Therapie: Selbstschutz für Pädophile
Menschen, die sexuell auf Kinder fixiert sind, werden an der Berliner Charité behandelt – damit aus ihnen keine Täter werden.
Berlin. Die Frage im Kinosaal ist direkt. "Haben Sie den Wunsch, Kinderpornografie im Internet anzuklicken?", raunt eine Stimme aus dem Off. Wer jetzt beschämt in den Sessel sinkt, muss in diesem Fall keine Sorge vor der Polizei haben.
Im Gegenteil: Der TV- und Kinospot, der einen Mann und einen kleinen Jungen auf dem Sofa zeigt, bietet Hilfe an. Er wirbt für ein neues Therapieprojekt an der Berliner Charité: Es wendet sich an Männer, die sexuell auf Kinder fixiert sind, aber nicht zu Tätern werden wollen - auch nicht im Internet.

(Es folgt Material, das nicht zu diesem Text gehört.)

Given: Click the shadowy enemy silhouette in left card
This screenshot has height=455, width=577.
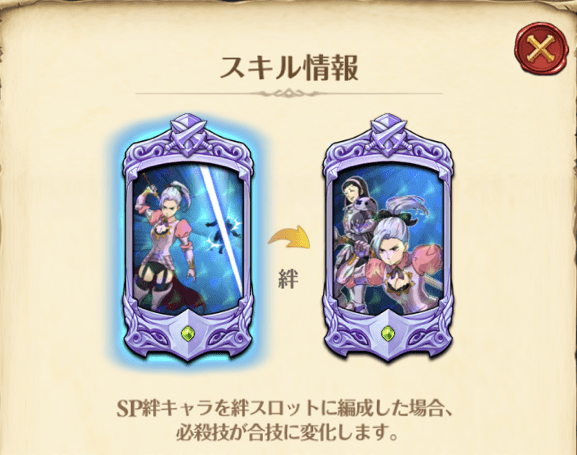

Pädophilie heißt der Fachbegriff, der die sexuelle Ausrichtung auf Kinder beschreibt. Forscher wissen, dass Erwachsene, meist Männer, nichts für diese Neigung können.

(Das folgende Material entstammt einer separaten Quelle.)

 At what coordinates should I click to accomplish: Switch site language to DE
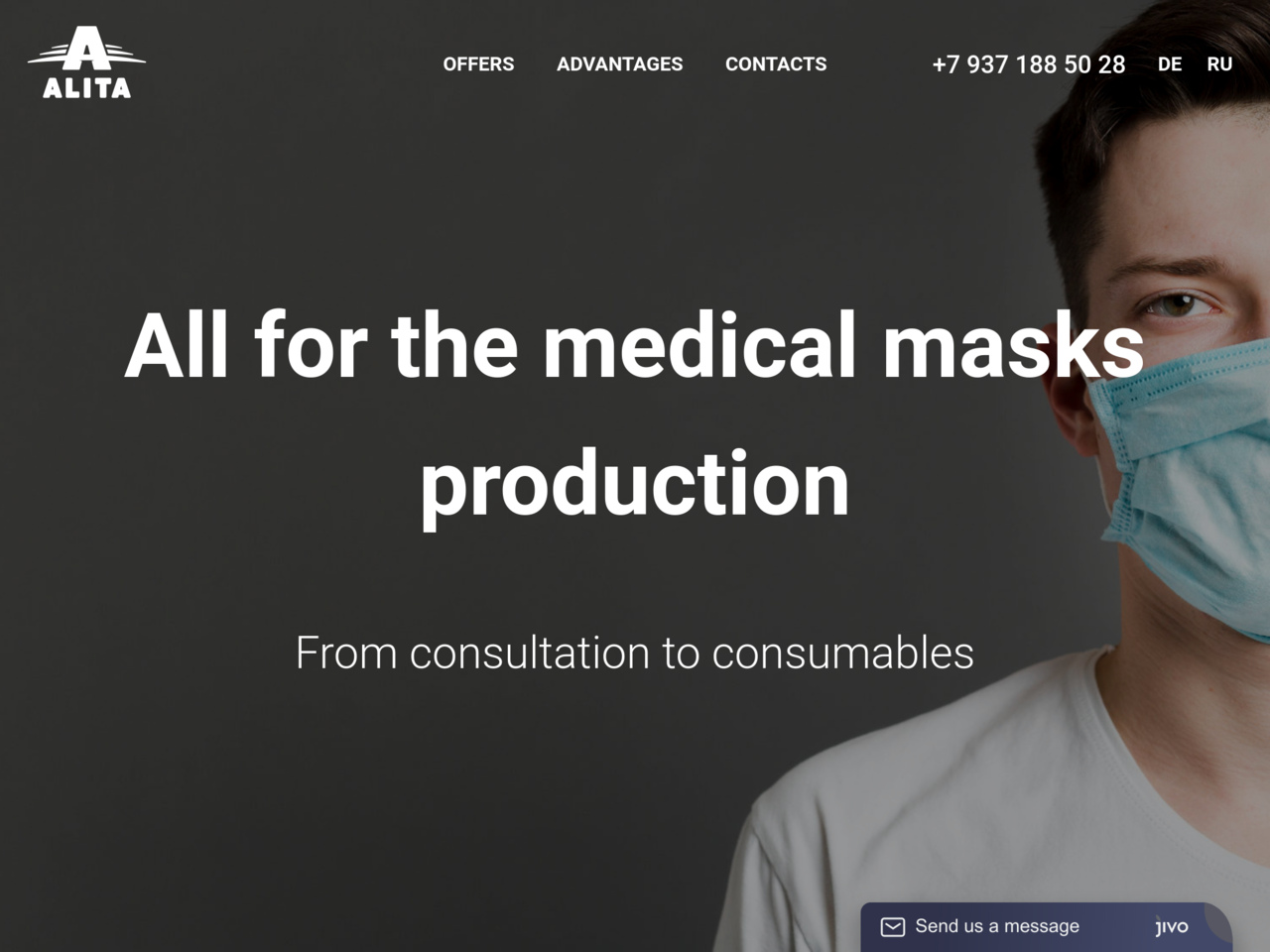1170,63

Sie ist Schicksal, lässt sich ein Leben lang nicht ändern. "Was diese Männer aber lernen können, ist ein verantwortungsvoller Umgang mit ihrer Sexualität", sagt Klaus Beier, Direktor des Charité-Instituts für Sexualmedizin. Er fragt sich: Kann man verhindern, dass Pädophile zu Tätern werden?
Bereits seit vier Jahren bietet die Charité Männern Hilfe an, die pädophile Neigungen spüren und etwas dagegen tun wollen. Einzige Voraussetzung ist, dass kein entsprechendes Gerichtsverfahren gegen sie läuft. Rund 200 Patienten haben dort bereits eine Therapie hinter sich.
Doch nun geht Beier einen Schritt weiter, will mögliche Täter noch früher erreichen und für eine Therapie gewinnen - am besten vor dem ersten Klick auf Kinderporno-Seiten im Netz. Das hat einen Grund: Die illegalen Filme und Fotos aus dem Netz können die sexuelle Neigung verfestigen - und aus Pädophilen Täter machen.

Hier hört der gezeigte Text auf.